Não é só necessário: é a única coisa que a gente tem com certeza para combater o contágio. Só depende de querer fazer. A gente não tem antibiótico que funcione, não tem sulfas que tenham um efeito que possa ser diversificado para todo mundo que tiver a doença. Enquanto não houver realmente uma conscientização da população para evitar o contágio, a gente vai continuar com esses números. Mas também não vai continuar eternamente, porque com a presença constante do vírus na população, irá começar a aparecer resistência à doença, e aí se poderá tirar proveito disso. A Medicina está trabalhando intensamente nisso. O que enriquece laboratório farmacêutico no mundo é desenvolver produto em um momento como esse, porque eles vão vender ao mundo todo, pelo preço que pedirem, isso enriquece a indústria farmacêutica e eles estão loucos, procurando, testando, verificando o que fazer. Eu acho que antes do fim do ano a gente vai ter antibiótico ou algum derivado, uma sulfonamida, alguma coisa dessa que funcione no caso desse vírus. Outra coisa é que o próprio vírus que vai se multiplicando, ele pode perder a virulência dele, é um desgaste. Como nas famílias em que nascem atletas, por exemplo, mas depois os descendentes não vão ser os mesmos atletas do passado porque se comportam, digamos assim, de maneira diferente na ingestão e no uso da comida. Quem já leu a respeito das pestes provocadas por vírus sabe que o negócio acontece assim e depois acaba. Estão saindo alguns livros, inclusive eu mandei buscar um que saiu agora nos Estados Unidos e que já está sendo lançado no Brasil, fazendo comparação com outras pestes do passado, a bulbônica etc.
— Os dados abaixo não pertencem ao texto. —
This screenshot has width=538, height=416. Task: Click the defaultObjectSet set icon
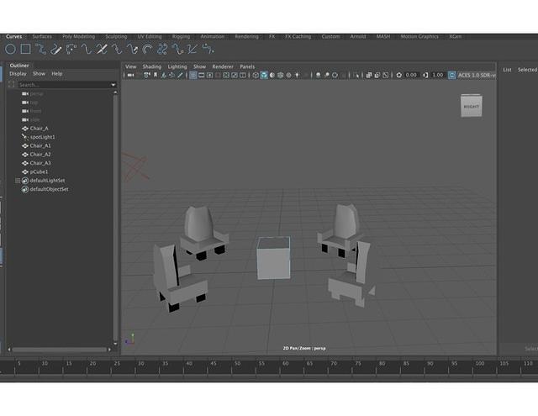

Como o sr. avalia o momento atual?

Estamos no pico da crise, que é mais médica do que outra coisa, pois tendo médicos e hospitais disponíveis, isso aí alivia bastante. Nenhum país escapou dessa peste, ninguém pode dizer que o Brasil foi uma vítima, coitado... Deu na América do Sul, na África, América do Norte, países ricos da Europa, todos sofreram as consequências, o número de pessoas mortas tem sido mais ou menos o que está ocorrendo no Brasil, o percentual maior de pessoas idosas ou que tenham outros problemas de saúde. E observem que não se dá um desconto: dizem morreram 200 mil, mas não dizem quantos já morreriam se não tivesse essa peste – e você teria um desconto aí de pelo menos 30%. Mas, de qualquer maneira, eu sou otimista. Acho que nós iremos sair dessa como saímos das outras. E que, mais cedo ou mais tarde, nós iremos ter, se não uma vacina, algum outro tipo de tratamento que atenue as consequências de ser portador do vírus. E ficar em casa é a primeira medida que as pessoas têm que prestar atenção. Não saiam da televisão para saber em que pé estão as coisas e, certamente, deixem as festas para depois que o vírus passar. Evitem qualquer tipo de acúmulo de pessoas. Eu estou fazendo aniversário, mas não vou festejar, minha família é grande, todos gostariam de estar comigo, como estão todo ano, mas este ano nós não vamos ter contato físico. Eu não estou perto, mas continuo ao alcance do telefone e todos os meus pacientes continuam sendo atendidos em todos os consultórios (São Paulo, Salvador, Brasília, Rio, Belo Horizonte). Então, vamos ser otimistas e esperar que isso passe. Porque vai passar.